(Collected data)
****
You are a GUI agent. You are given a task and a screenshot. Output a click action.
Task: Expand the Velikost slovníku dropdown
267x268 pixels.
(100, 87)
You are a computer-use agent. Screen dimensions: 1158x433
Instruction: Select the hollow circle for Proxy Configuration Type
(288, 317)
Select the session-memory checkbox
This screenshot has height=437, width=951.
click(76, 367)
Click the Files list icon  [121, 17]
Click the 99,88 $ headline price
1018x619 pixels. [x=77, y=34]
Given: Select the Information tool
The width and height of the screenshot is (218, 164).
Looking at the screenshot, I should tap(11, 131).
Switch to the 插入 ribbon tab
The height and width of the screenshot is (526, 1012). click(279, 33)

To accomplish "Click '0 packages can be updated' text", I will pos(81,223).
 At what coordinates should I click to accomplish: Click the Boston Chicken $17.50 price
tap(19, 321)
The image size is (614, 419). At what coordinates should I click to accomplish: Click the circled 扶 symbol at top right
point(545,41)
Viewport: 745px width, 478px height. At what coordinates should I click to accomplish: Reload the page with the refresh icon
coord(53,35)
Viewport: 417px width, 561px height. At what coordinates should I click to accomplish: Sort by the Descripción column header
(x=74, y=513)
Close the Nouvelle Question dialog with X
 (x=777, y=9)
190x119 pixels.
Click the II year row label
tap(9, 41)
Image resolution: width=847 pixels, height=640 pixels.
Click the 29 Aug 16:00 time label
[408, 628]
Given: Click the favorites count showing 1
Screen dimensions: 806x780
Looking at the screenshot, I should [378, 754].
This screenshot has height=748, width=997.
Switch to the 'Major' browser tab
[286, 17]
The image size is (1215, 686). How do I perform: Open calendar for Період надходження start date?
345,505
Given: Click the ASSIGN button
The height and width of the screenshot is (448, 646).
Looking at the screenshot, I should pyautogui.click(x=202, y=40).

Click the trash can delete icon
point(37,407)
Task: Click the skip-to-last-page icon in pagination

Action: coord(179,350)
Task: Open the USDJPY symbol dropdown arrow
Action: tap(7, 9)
****
▸ **What the exercise asks**: Quote every entry exactly.

▸ **Written response**:
You are a GUI agent. You are given a task and a screenshot. Output a click action.
Task: Expand the Velikost slovníku dropdown
267x268 pixels.
(100, 87)
You are a computer-use agent. Screen dimensions: 1158x433
Instruction: Select the hollow circle for Proxy Configuration Type
(288, 317)
Select the session-memory checkbox
This screenshot has height=437, width=951.
click(76, 367)
Click the Files list icon  [121, 17]
Click the 99,88 $ headline price
1018x619 pixels. [x=77, y=34]
Given: Select the Information tool
The width and height of the screenshot is (218, 164).
Looking at the screenshot, I should tap(11, 131).
Switch to the 插入 ribbon tab
The height and width of the screenshot is (526, 1012). click(279, 33)

To accomplish "Click '0 packages can be updated' text", I will pos(81,223).
 At what coordinates should I click to accomplish: Click the Boston Chicken $17.50 price
tap(19, 321)
The image size is (614, 419). At what coordinates should I click to accomplish: Click the circled 扶 symbol at top right
point(545,41)
Viewport: 745px width, 478px height. At what coordinates should I click to accomplish: Reload the page with the refresh icon
coord(53,35)
Viewport: 417px width, 561px height. At what coordinates should I click to accomplish: Sort by the Descripción column header
(x=74, y=513)
Close the Nouvelle Question dialog with X
 (x=777, y=9)
190x119 pixels.
Click the II year row label
tap(9, 41)
Image resolution: width=847 pixels, height=640 pixels.
Click the 29 Aug 16:00 time label
[408, 628]
Given: Click the favorites count showing 1
Screen dimensions: 806x780
Looking at the screenshot, I should [378, 754].
This screenshot has height=748, width=997.
Switch to the 'Major' browser tab
[286, 17]
The image size is (1215, 686). How do I perform: Open calendar for Період надходження start date?
345,505
Given: Click the ASSIGN button
The height and width of the screenshot is (448, 646).
Looking at the screenshot, I should pyautogui.click(x=202, y=40).

Click the trash can delete icon
point(37,407)
Task: Click the skip-to-last-page icon in pagination

Action: coord(179,350)
Task: Open the USDJPY symbol dropdown arrow
Action: tap(7, 9)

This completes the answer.